Applying optimizer to a slice of a variable

Hey all,

I have a variable s that I would like to slice and then update the the variable s only with the sliced portion using an optimizer. Here is my example:

s = torch.ones(4, 1, requires_grad=True)
optimizer = optim.AdamW([s], lr=1)

for i in range(2):
    optimizer.zero_grad()
    print(i)
    sub_s = s[(2 * i):(2 * (i + 1))]
    sub_s.retain_grad()
    
    f = torch.sum(2 * sub_s)
    f.backward()
    optimizer.step()

So in the first iteration I get these outputs:

>>> s
tensor(
[[1.],
 [1.],
 [1.],
 [1.]],
 requires_grad=True
)
>>> s.grad
tensor(
[[2.],
 [2.],
 [0.],
 [0.]]
)

Then I look at s after the optimizer step and unfortunately it is not the update I was hoping for. I actually realize this is because I am using AdamW and even though the gradients are zero the momentum updates are being applied.

>>> s (after optimizer step)
tensor(
[[-0.0100],
 [-0.0100],
 [ 0.9900],
 [ 0.9900]],
requires_grad=True
)

If I change the code to, where I take the step outside of the loop and I remove the optimizer.zero_grad() I get the correct updates. However, this is not how I’ve seen typical loops written in torch and also this is a simple example I am wanting to train a model + update slices of variables.

for i in range(2):
    print(i)
    sub_s = s[(2 * i):(2 * (i + 1))]
    sub_s.retain_grad()
    
    f = torch.sum(2 * sub_s)
    f.backward()

optimizer.step() (step outside of the loop)

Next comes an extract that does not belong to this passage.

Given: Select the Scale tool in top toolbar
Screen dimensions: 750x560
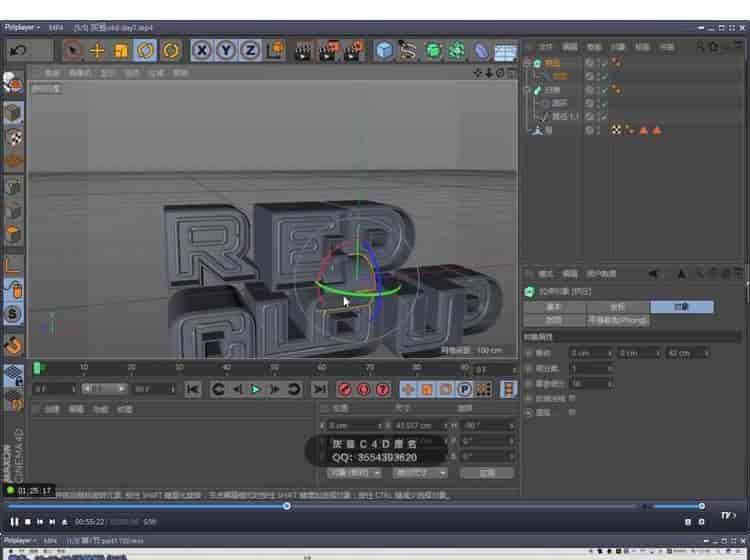Looking at the screenshot, I should [x=121, y=50].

Are there any suggestions on how to do this correctly?

There a are a few approaches such as:

  • Creating different “sub-tensors” and using e.g. torch.cat to create the parameter before using it via the functional API as described here.
  • Restoring the “frozen” part of the parameter after each parameter update.
  • Guaranteeing that the “frozen” part of the parameter was never and will never be updated in which case even optimizers with running stats or momentum should not update it since past updates were all zero.

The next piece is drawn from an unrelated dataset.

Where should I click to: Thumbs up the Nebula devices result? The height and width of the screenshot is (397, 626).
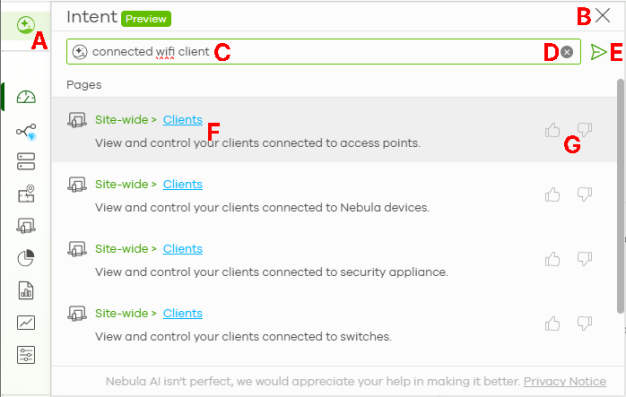point(553,195)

Hey @ptrblck thank you so much for the suggestion! I feel like I am really close here is a snippet based on your recommendation.

# Create sub-tensors for the problem
sub_tensors = [torch.ones(2, 1, requires_grad=True) for _ in range(2)]
s = torch.cat(sub_tensors)

# Create a list for the optimizer
sub_tensor_optimizer = [{'params': weights, 'lr': 0.1} for weights in sub_tensors]
optimizer = optim.AdamW(sub_tensor_optimizer)

for i in range(2):
    optimizer.zero_grad()

    # Enable weights to be trainable only for this slice
    # Otherwise turn them off
    for index, weights in enumerate(sub_tensors):
        weights.requires_grad = False
        weights.grad = None
        if i == index:
            weights.requires_grad = True
    
    index = range((2 * i), (2 * (i + 1)))
        
    sub_s = s[index]
    sub_s.retain_grad()
    
    f = torch.sum(2 * sub_s)
    f.backward()

    optimizer.step()
    print(sub_tensors)

Output

[tensor([[0.8990], [0.8990]], requires_grad=True), tensor([[1.], [1.]])]
[tensor([[0.8311], [0.8311]]), tensor([[0.8990], [0.8990]], requires_grad=True)]

The first output look right in the first iteration. I had ‘Frozen’ the second slice of weights and there was no update to the variable. However, even after I ‘Froze’ the first variable in the second iteration there was still some update applied. Any guidance would greatly appreciated!

Update I also added weights.grad = None after weights.requires_grad = False and now it works the way I expected. Not sure why optimizer.zero_grad() does not take care of that?

Calling optimizer.zero_grad() will fill the .grad attribute of each provided parameter with torch.zeros_like(param) and will not delete the .grad attribute by setting it to None.
Use optimizer.zero_grad(set_to_none=True) to delete the .grad attribute instead.